● **Page extract**
--*--
The moon always vanishes (effectively) once a month when it's close to the sun. (even a day or two either side of this period you only get to see it as a thin crescent just before sunrise or just after sunset (depending on if it's waxing or waning). A moonless night is the best night for seeing starts normally (and for those of us who run moth traps the best night to get a good catch).

On earth many animal species are tied into a lunar cycle (either a full moon or no moon) as these give the largest tides.

If you had a starless night it would be truly dark - with no light to see by (I'm assuming you mean no other cel;estial bodies as well such as planets to light the darkness). That would leave no light to be amplified by any creature's night vision, so only creatures with echolocation (or touch senses such as whiskers and smell) - would go out. 

Few of the explanations for a starless night so far make much sense to me (dark matter and clouds in particular - if they were that dense they would have other major effects) - and I dislike a supernatural explanation as I find those ill thought through and I always hate poor explanations in fantasy as well as SF.
--*--
● **Data shown**
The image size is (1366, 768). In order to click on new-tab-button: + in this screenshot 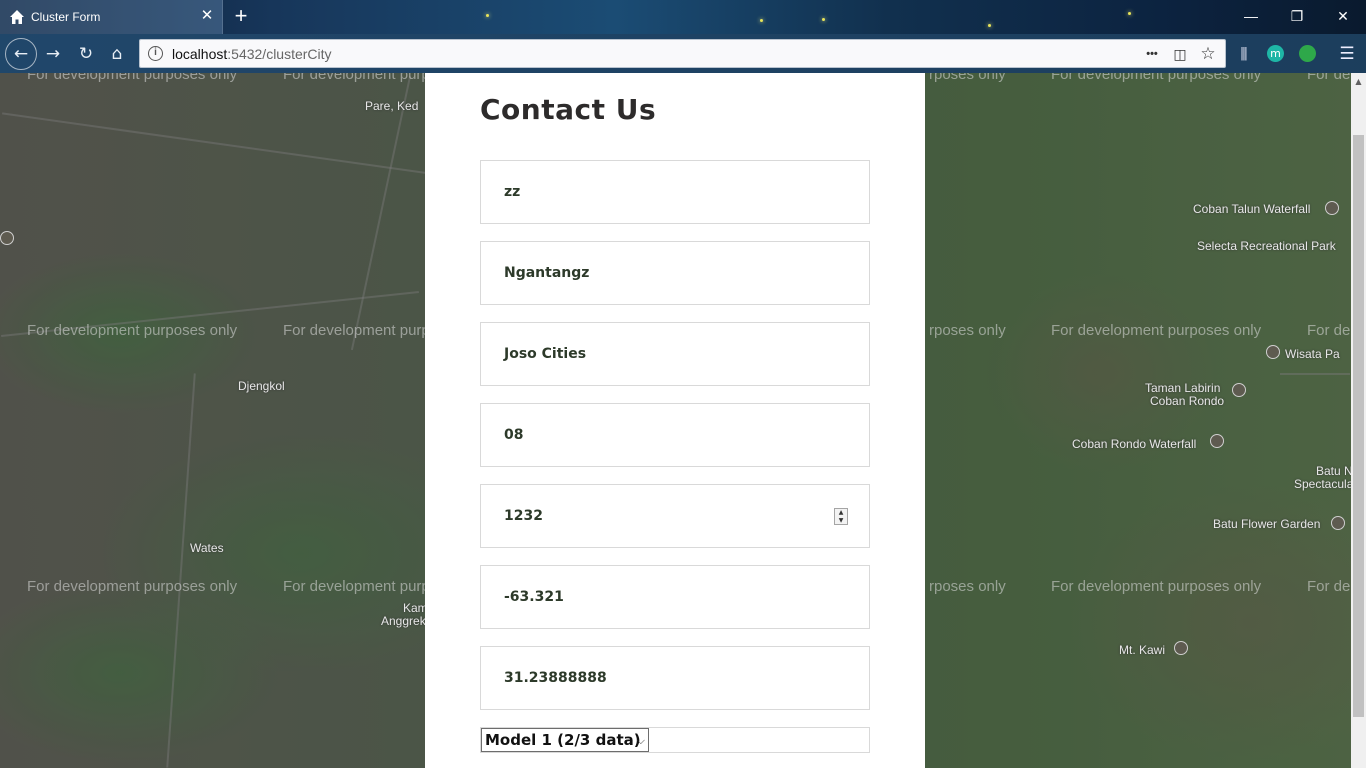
--*--
● **Exercise set**
a – In the forum post, why would only creatures with echolocation or touch senses go out on a starless night? Answer in one to three sentences.
b – Return the passage of the forum post starting at "If you had a" and ending at "would go out.".
c – According to the forum post, what kind of night is normally best for getting a good catch in a moth trap?

● **Expected responses**
a – A starless night would be truly dark, with no light to see by. That leaves no light for any creature's night vision to amplify, so only creatures that rely on echolocation, whiskers, or smell would go out.

b –
If you had a starless night it would be truly dark - with no light to see by (I'm assuming you mean no other cel;estial bodies as well such as planets to light the darkness). That would leave no light to be amplified by any creature's night vision, so only creatures with echolocation (or touch senses such as whiskers and smell) - would go out.

c – A moonless night.